TASK TO CARRY OUT:
Return the data below exactly, but only from the line containing "Click Gamba Osaka's badge in second round" through the line containing "Viewport: 629px width, 293px height.", with both of those lines included.

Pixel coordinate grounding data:
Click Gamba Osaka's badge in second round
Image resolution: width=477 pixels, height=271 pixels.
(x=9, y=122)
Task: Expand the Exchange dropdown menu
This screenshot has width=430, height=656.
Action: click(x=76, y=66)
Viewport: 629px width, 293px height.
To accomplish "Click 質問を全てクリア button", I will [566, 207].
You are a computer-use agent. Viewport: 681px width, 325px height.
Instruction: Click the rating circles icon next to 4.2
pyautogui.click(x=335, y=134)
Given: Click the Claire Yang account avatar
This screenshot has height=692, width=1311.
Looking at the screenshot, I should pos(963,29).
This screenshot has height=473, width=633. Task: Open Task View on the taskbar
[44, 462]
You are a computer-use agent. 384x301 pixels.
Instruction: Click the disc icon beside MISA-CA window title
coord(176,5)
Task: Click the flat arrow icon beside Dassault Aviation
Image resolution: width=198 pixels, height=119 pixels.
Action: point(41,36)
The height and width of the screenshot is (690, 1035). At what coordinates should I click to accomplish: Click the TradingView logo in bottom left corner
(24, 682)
==
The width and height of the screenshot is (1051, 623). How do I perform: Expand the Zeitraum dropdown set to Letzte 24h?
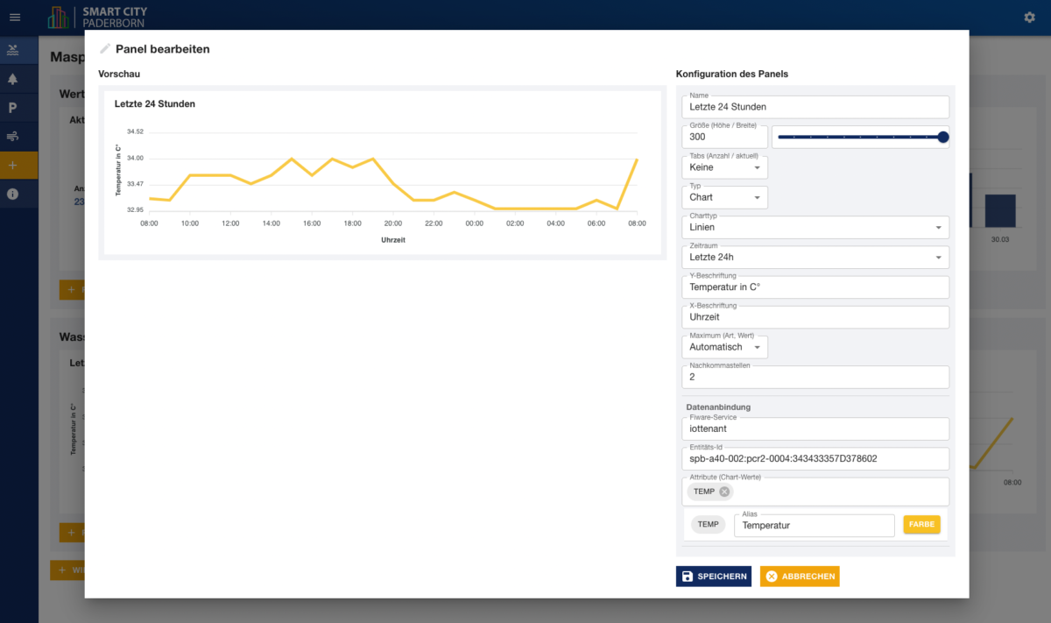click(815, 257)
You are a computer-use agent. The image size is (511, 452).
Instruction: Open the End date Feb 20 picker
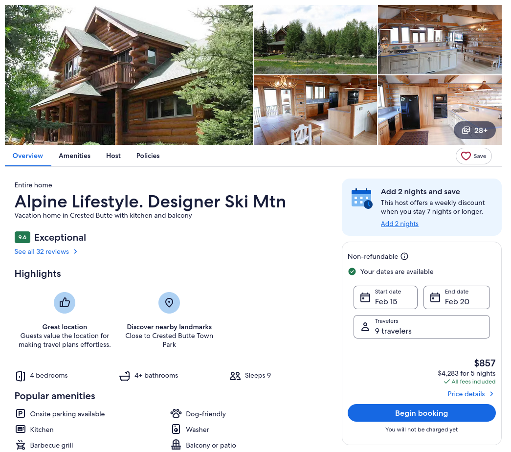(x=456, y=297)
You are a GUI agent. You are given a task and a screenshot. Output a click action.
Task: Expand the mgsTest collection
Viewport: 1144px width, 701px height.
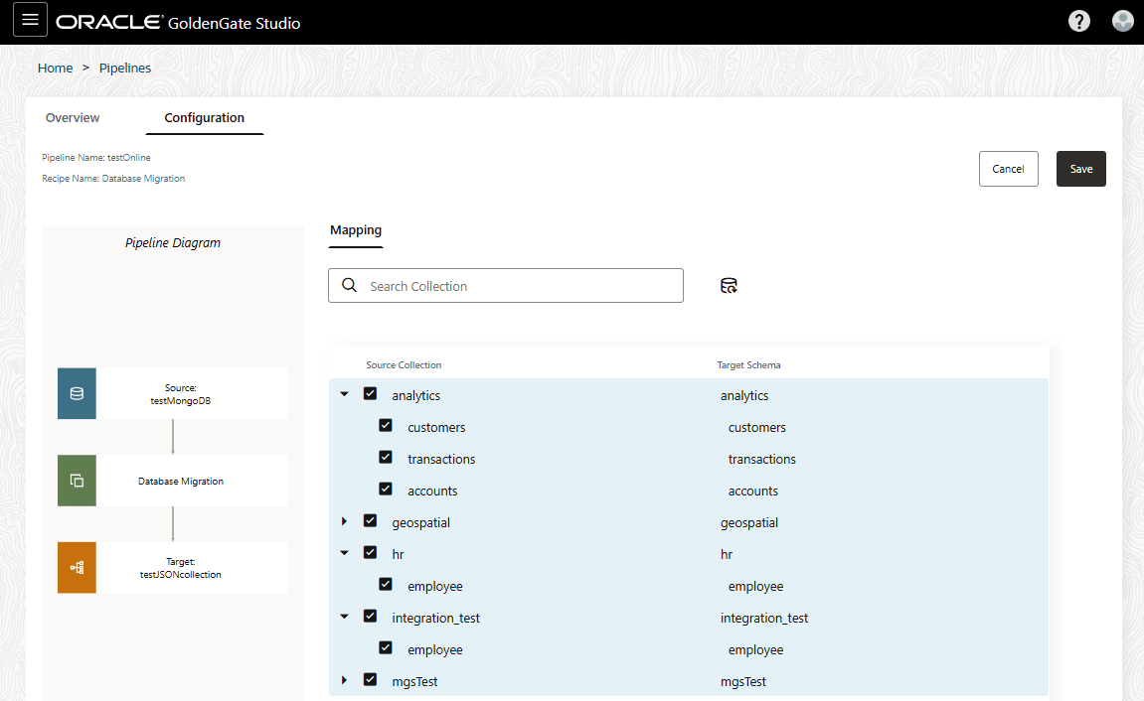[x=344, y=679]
---
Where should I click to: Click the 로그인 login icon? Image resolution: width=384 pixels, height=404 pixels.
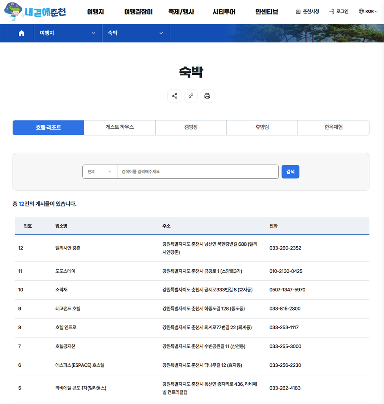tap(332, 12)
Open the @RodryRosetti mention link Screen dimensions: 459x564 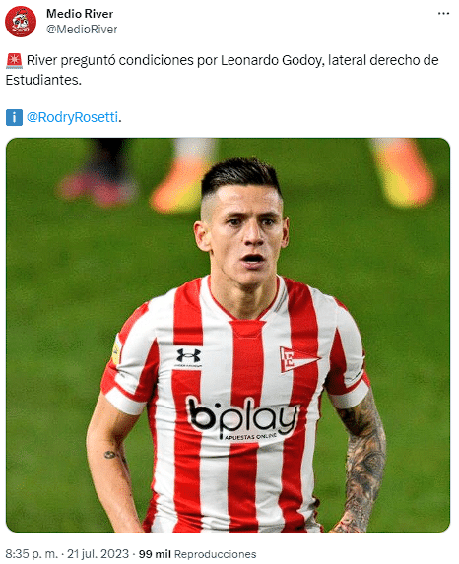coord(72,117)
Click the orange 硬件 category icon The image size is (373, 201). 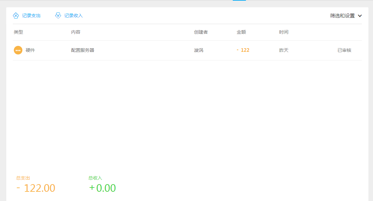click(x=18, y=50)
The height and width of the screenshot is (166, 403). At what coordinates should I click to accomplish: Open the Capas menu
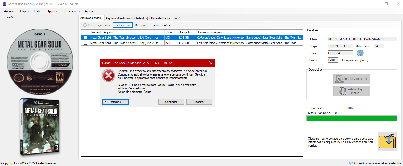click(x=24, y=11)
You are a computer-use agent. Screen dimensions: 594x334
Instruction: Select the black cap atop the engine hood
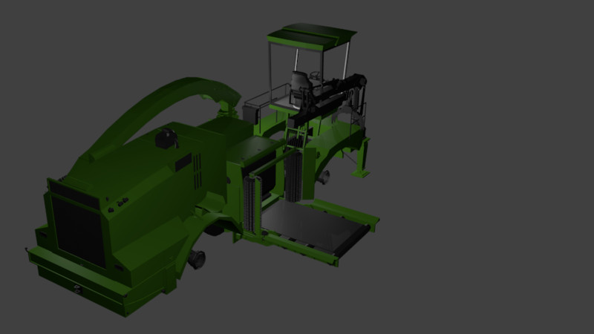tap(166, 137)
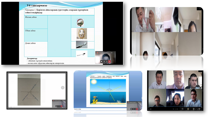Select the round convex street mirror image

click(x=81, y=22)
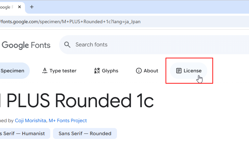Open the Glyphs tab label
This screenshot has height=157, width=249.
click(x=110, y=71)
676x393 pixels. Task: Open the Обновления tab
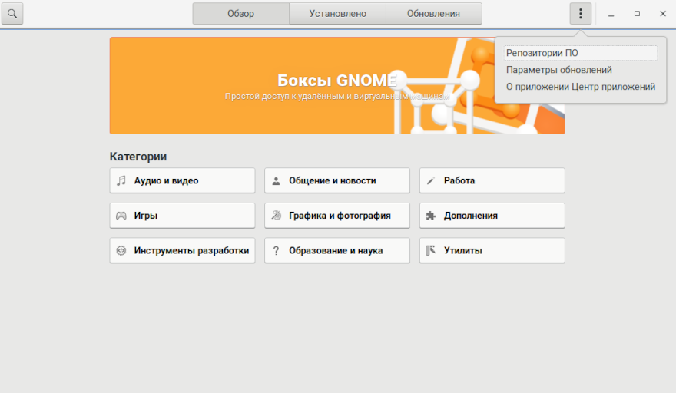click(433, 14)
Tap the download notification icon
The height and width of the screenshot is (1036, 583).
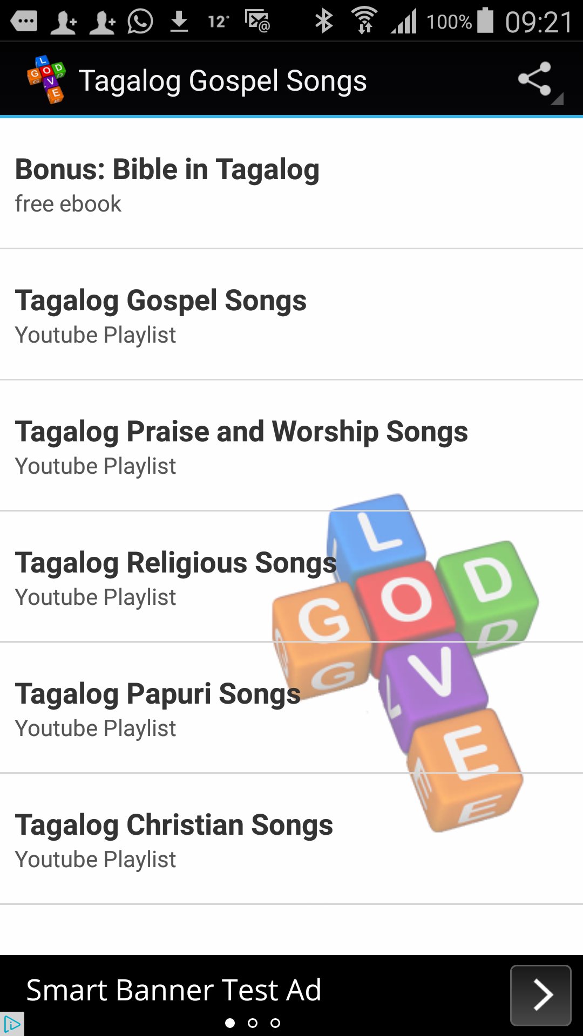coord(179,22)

EXERCISE RESPONSE:
Click Gamba Osaka's badge in second round
Image resolution: width=477 pixels, height=271 pixels.
(x=9, y=122)
Task: Expand the Exchange dropdown menu
This screenshot has width=430, height=656.
Action: click(x=76, y=66)
Viewport: 629px width, 293px height.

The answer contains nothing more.